Mujirushi Ginza item would be expensive even for non-instant curry.

The secret to Mujirushi’s success is cost performance. The home furnishings/fashion/foodstuff chain isn’t the absolute cheapest place to do your shopping, nor is it the most luxurious, but across an amazingly wide variety of products, pretty much everything Mujirushi sells represents good quality at a good price.

For example, Mujirushi (also known as Muji) sells a whole bunch of different instant curry mixes, most of which are priced at 390 or 490 yen (US$2.60/$3.25). That’s one or two hundred yen more than most of the cheaper brands you’ll find at the supermarket, but the Mujirushi curries make up for it by being extra tasty.

But then there’s Mujirushi’s Grilled Beef Cheek Curry with Demi-Glace Sauce, which costs a whopping 1,000 yen!

The Grilled Beef Cheek Curry with Demi-Glace Sauce is sold exclusively at Mujirushi’s recently renovated flagship store in Tokyo’s Ginza district, which even has a special display for it in the curry corner of its food section.

Curious to see if this high-price curry sold in a high-rent neighborhood was worth the extra outlay, we picked up a pack for taste-testing. Mujirushi’s instant curries are boil-in-the-bag style, and once ours was ready we tore open the pouch and poured the contents onto a plate of white rice we’d dished up from our rice cooker.

Right off the bat, we were happy to see visible pieces of meat.

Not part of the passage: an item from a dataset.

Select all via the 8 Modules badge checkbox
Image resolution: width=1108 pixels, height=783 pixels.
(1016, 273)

Oftentimes with instant curry, you only get a few tiny morsels that are more like the suggestion of meat than actual meat itself, but here we had some honest-to-goodness strips of beef cheek.

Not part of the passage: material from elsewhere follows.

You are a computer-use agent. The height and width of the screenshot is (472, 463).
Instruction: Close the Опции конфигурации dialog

More importantly, Mujirushi’s premium curry tastes great. The meat is very tender, with an almost gelatin-like texture that melts in your mouth. The roux has a deep richness, and there’s a noticeable sweetness to the onion that’s brought out as it stews in the curry.

OK, so it’s good, but is it 1,000-yen good? That’s a trickier question to answer. Like we mentioned above, Mujirushi has all sorts of curries for half that price or less. If you’re in the mood for the rich-tasting, Western-cuisine touch that the demi-glace and beef cheek impart, you won’t be disappointed, but depending on what exactly you’re craving, you might be just as pleased with one of Muji’s cheaper curries, especially since you could buy two packs of that alternative for the price of one Grilled Beef Cheek Curry with Demi-Glace Sauce.

The other thing to consider is that, if you’re in Japan and in at least a moderate-sized town, odds are you can find a restaurant serving plates of curry for 1,000 yen that include the rice (which the Grilled Beef Cheek Curry with Demi-Glace Sauce pack does not), and the restaurant will handle the cooking and cleanup for you too.

So on the one hand, we could say that the Grilled Beef Cheek Curry with Demi-Glace Sauce is worth the cost in that it’s a very tasty curry that you can make with minimal cooking skills. On the other hand, the overall-high level of curry quality in Japan means there’s a lot of very stiff competition, and even if you like the Grilled Beef Cheek Curry with Demi-Glace Sauce, you might not like it two or three times as much as less-expensive instant curries, or as much as a plate of curry rice from a restaurant.

Maybe the best way to sum it up is that the Grilled Beef Cheek Curry with Demi-Glace Sauce feels like it’s worth its price the first time you eat it, but whether or not that holds for repeat eatings is going to depend on individual tastes.